Since the certification in this case was appropriate, the United States is the only defendant for purposes of plaintiff's state tort claims, and the administrative requirements of the FTCA must be fulfilled. Dolan, 514 F.3d at 593. Since there is no evidence that plaintiff filed a timely administrative claim, her state tort claims must be dismissed for lack of jurisdiction.Id.; Singleton, 277 F.3d at 872.
VIII. Motion to Continue
Plaintiff has filed a motion (Doc. No. 27) pursuant to Fed.R.Civ.P. 56(f) for a continuance in which to obtain additional discovery. Rule 56(f) provides that a court may order a continuance to permit affidavits to be obtained, depositions to be taken, or discovery to be had, if a party's affidavit demonstrates that facts essential to justify the party's opposition may be obtained. However, Rule 56(f) "is not a shield that can be raised to block a motion for summary judgment without even the slightest showing by the opposing party that his opposition is meritorious." Emmons v. McLaughlin, 874 F.2d 351, 356 (6th Cir. 1989). "The non-moving party must show how postponement of a ruling on the motion will enable him to rebut the motion for summary judgment." Lewis v. ACB Business Services, Inc., 135 F.3d 389, 409 (6th Cir. 1998).
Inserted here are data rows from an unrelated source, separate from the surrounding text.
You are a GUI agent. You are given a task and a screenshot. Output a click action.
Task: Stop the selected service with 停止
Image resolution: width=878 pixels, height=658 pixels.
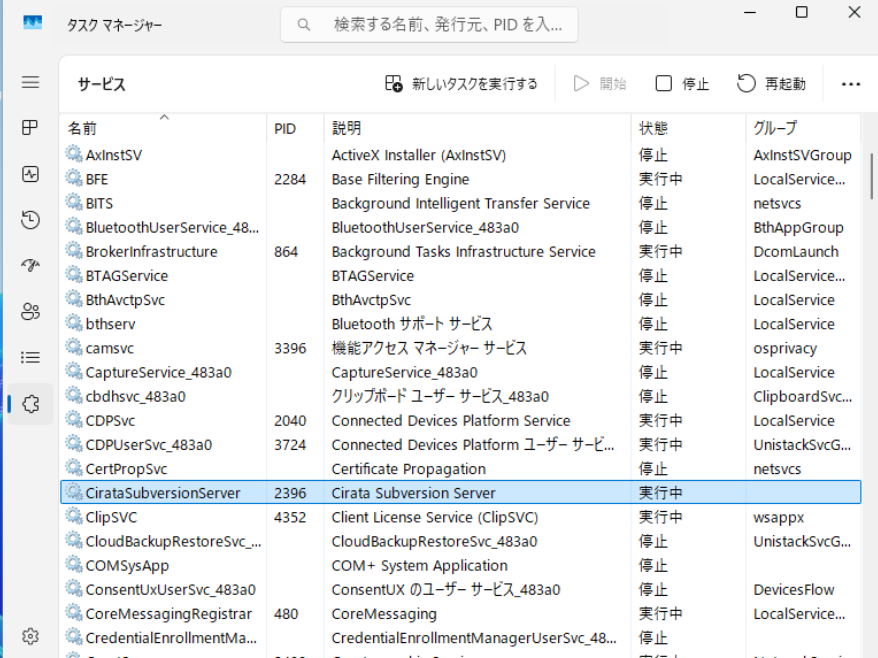tap(682, 84)
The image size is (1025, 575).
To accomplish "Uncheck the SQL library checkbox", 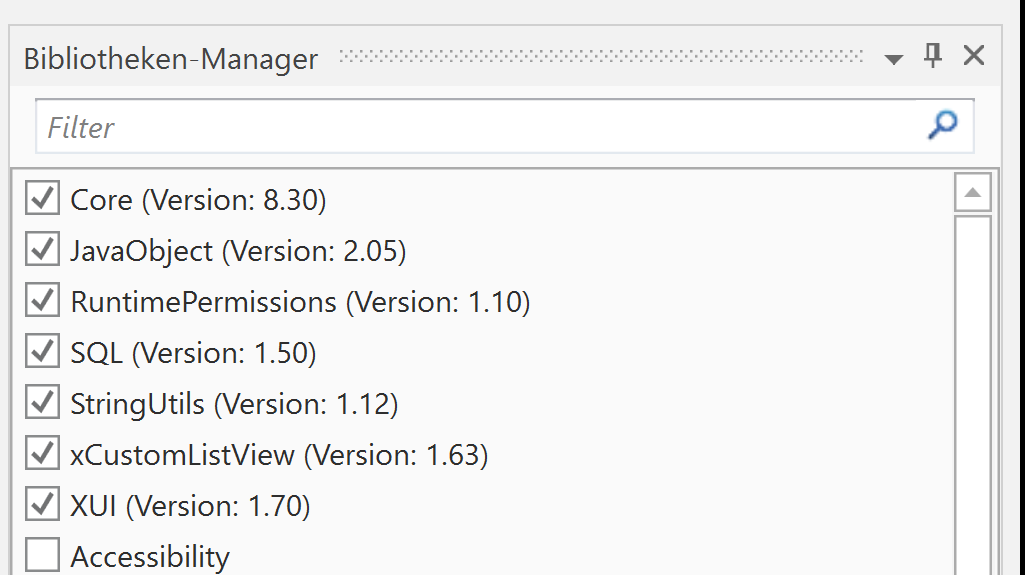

Plaintiff's motion for a continuance was filed on March 18, 2008, over five months ago. Plaintiff has had ample opportunity to obtain and present additional evidence since that time. Plaintiff also had the opportunity to obtain discovery during the administrative proceedings in her case. Most of the arguments made by the defendants in their motion for summary judgment are readily resolved by the evidence already in the record. In her motion for a continuance, plaintiff contends that she needs additional time to obtain discovery relevant to her age discrimination and First Amendment claims. However, she does not explain what evidence she hopes to obtain which would be sufficient to raise a genuine issue of material fact in light of the fact that her complaint fails as a matter of law to allege an adverse employment action sufficient to sustain those claims. Plaintiff has not shown how additional discovery will allow her to overcome this fundamental defect in her claims, and her motion for a continuance to pursue additional discovery is denied.
IX. Conclusion
In accordance with the foregoing, defendants' motion for summary judgment (Doc. No. 14) is granted. The clerk shall enter judgment in favor of the defendants on plaintiff's claims. Plaintiff's motion to continue (Doc. No. 27) is denied. Plaintiff's motion for a hearing (Doc. No. 35) is denied. Defendants' motion for a protective order (Doc. No. 39) is moot.